Uprising isn’t a graphic novel trilogy to jump into without being familiar with earlier Assassin’s Creed comic stories. Juhani Otso Berg will be a known face from the games, the Templar conscience if you will, but much of the cast originates in the trilogy starting with Trial by Fire, and in comics the new Black Cross was first seen in Templars: Black Cross.

The writing partnership of Alex Paknadel and Dan Watters take these disparate characters and crash them together, beginning with a mission for Charlotte de la Cruz and her allies that goes horribly wrong, leaving her injured, and a friend at death’s door. Despite priding himself on always being a step ahead, Berg, who has been monitoring his foes, is puzzled about why this should have happened. Over four chapters a lot of balls are set rolling, yet there’s still time to explore the cast, establishing that Charlotte has now been an Assassin for two years, and such is her heightened sensitivity to her surroundings she immediately assesses how to kill everyone in a room she enters. There are similarities with the technology being used here and Paknadel’s Arcadia story, where he takes it a whole lot further, but that’s perhaps why the philosophical aspects of experiencing the lives of an ancestor interest Paknadel.

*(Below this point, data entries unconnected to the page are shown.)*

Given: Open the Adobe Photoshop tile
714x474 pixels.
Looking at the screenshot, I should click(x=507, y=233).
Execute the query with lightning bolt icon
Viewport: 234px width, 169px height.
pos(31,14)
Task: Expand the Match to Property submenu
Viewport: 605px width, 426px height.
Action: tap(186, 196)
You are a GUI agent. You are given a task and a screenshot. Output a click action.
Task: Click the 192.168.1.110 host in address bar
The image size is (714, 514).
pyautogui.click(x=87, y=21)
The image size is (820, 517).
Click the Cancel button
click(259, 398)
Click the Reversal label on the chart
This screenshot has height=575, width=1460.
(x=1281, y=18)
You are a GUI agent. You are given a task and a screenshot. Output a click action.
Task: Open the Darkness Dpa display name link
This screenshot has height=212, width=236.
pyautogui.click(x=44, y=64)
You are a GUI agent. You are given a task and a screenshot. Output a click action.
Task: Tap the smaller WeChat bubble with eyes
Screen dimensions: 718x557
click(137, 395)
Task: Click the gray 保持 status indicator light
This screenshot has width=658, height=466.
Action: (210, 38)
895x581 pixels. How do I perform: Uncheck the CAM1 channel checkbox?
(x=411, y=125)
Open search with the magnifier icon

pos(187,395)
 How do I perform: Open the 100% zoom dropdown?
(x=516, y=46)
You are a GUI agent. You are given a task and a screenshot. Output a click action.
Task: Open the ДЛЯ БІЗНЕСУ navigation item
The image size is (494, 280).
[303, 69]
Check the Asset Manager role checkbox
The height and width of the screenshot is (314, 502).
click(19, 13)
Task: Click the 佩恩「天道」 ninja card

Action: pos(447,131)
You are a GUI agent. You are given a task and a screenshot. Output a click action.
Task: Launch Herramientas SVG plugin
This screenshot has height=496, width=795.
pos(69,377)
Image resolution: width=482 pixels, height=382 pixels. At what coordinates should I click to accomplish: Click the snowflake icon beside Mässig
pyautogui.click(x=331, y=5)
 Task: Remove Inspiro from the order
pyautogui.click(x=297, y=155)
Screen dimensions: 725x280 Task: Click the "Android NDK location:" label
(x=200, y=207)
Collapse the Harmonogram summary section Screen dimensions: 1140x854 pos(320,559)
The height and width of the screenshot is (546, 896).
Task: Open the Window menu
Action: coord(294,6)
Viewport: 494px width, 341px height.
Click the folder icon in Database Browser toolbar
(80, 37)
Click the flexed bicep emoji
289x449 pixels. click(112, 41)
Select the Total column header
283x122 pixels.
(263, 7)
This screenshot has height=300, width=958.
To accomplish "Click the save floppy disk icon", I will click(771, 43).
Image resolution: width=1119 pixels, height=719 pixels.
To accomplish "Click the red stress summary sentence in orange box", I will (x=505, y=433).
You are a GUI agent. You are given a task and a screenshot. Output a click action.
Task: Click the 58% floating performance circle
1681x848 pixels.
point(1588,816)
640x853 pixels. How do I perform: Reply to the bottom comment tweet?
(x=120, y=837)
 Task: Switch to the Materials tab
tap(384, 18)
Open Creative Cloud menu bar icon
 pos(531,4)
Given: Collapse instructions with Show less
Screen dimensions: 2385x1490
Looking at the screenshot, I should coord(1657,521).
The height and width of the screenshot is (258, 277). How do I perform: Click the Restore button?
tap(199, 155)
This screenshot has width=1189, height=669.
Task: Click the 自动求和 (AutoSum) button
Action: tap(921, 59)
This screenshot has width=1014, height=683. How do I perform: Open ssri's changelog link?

Jose Holder is a long way toward being one hell of a comic artist, as can be seen by his natural way with people and the innovative viewpoints. What slightly lets this art down, though, is his tendency to pack the panels with so much that it’s difficult to focus on what’s necessary.

It’s a rare Assassin’s Creed graphic novel where no-one dips back into the past to experience the life of an ancestor, but Uprising: Common Ground is pretty well that. All the action and almost all the mystery is set in the present. Because the situation that develops isn’t as simple as Templars against Assassins, Paknadel and Watters’ plot is designed to be edge of the seat, and our comfort with the cast is exploited. By the final pages everything takes a strange turn when the curtain is pulled back to another era, setting up the story’s middle section in Inflection Point.